А затем я несколько ночей вместо сна обдумывал свой ответ. Именно тогда я окончательно понял, что никакие жестокие действия не могут в длительной перспективе привести к положительному решению любой проблемы.
Что касается моих политических убеждений, то в школьные годы я был полностью одурманен советской пропагандой. Так, я был готов одобрить любые, даже самые жестокие мероприятия, предлагаемые Партией и Правительством, если они должны были способствовать победе коммунизма во всем мире.
Первые сомнения в правильности некоторых отдельных решений тов.
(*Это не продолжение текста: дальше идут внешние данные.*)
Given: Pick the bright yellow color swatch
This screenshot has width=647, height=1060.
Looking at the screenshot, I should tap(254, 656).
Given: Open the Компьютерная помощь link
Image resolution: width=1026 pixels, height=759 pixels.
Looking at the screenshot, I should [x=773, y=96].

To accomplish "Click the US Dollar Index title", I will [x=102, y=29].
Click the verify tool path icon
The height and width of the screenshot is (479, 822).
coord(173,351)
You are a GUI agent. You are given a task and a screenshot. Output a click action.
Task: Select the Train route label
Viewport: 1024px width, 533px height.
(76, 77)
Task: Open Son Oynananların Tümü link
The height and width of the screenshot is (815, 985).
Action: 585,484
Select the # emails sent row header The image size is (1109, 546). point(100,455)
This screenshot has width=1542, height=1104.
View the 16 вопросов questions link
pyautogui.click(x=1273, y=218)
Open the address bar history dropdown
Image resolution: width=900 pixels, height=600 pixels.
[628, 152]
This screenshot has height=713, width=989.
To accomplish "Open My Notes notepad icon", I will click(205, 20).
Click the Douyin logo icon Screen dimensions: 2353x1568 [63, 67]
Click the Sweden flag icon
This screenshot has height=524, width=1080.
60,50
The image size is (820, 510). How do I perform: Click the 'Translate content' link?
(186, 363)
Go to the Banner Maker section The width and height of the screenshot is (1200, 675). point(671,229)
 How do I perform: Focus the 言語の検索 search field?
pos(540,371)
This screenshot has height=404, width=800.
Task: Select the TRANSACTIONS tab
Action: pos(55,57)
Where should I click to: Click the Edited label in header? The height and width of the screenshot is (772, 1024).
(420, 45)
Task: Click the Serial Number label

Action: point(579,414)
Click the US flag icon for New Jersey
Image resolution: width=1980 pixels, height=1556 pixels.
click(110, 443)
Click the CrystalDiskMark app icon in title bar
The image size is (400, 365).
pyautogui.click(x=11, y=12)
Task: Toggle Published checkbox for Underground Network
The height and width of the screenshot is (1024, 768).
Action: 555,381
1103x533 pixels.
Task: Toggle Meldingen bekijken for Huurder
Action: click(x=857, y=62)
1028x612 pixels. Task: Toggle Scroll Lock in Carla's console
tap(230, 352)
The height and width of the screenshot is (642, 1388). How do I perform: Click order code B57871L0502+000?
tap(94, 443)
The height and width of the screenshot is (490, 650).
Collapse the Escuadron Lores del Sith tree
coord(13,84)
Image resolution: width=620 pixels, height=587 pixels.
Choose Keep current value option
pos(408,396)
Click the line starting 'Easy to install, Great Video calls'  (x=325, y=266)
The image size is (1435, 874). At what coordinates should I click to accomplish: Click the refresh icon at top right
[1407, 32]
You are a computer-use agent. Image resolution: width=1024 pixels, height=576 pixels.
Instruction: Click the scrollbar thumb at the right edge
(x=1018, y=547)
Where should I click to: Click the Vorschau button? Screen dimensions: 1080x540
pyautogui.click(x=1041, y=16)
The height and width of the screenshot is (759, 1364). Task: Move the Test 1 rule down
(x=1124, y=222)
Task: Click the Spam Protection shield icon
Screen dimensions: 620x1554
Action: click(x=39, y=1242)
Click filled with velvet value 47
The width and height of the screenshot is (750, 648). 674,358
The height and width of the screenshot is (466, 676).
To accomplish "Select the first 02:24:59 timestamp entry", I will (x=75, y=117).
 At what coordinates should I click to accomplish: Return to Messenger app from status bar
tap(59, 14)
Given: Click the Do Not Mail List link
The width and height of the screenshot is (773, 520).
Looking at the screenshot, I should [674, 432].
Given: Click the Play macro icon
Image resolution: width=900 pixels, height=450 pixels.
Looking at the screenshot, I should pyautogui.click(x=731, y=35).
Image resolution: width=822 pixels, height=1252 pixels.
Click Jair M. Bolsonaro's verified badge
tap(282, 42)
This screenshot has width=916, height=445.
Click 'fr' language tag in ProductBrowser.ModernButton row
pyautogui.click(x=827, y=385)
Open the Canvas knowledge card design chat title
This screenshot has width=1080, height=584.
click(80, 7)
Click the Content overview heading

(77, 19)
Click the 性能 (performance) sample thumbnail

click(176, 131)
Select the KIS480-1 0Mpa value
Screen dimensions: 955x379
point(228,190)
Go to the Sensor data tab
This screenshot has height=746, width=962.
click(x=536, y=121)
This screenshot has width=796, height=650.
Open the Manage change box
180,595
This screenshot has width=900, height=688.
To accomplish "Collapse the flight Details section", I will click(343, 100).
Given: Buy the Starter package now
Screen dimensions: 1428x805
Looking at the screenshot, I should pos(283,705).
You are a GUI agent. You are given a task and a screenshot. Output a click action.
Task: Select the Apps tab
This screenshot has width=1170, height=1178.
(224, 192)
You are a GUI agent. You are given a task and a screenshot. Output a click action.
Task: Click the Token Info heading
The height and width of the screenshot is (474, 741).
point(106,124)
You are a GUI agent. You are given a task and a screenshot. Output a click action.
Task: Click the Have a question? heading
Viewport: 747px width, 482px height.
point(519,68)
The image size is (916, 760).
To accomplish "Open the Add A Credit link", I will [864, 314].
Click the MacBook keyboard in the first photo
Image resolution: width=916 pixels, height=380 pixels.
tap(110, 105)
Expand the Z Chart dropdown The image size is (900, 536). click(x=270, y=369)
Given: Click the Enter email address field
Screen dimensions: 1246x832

Сталина появились у меня в 1946 г. после опубликования доклада Жданова о журналах «Звезда» и «Ленинград».
В студенческие годы сомнения в правильности всех решений ЦК КПСС усилились после «Ленинградского дела» о враждебной группе Кузнецова, Вознесенского и Попова (1948 г.) и «дела врачей» (1953 г.).
Но в целом до смерти Сталина я был убежденным, хотя и беспартийным, большевиком.
Краткие сведения о моей дальнейшей жизни
После окончания в 1953 г. физико-механического факультета Ленинградского политехнического института был принят на работу в центральный котлотурбинный институт НПО ЦКТИ, в отдел атомной энергетики, где и проработал до сентября 1983 г., пройдя путь от инженера до доктора технических наук, заведующего лабораторией жидкометаллических атомных реакторов.
С сентября 1983 г. по настоящее время работаю в Санкт-Петербургском государственном университете технологии и дизайна. В течение 16 лет заведовал кафедрой теплотехники, теперь состою в должности профессора-консультанта. Имею более ста печатных научных трудов, часть из которых опубликована за рубежом.
Дважды был женат (с 1954 по 1978 гг. и с 1989 по 2004 гг.), имею взрослую дочь и внучку-студентку.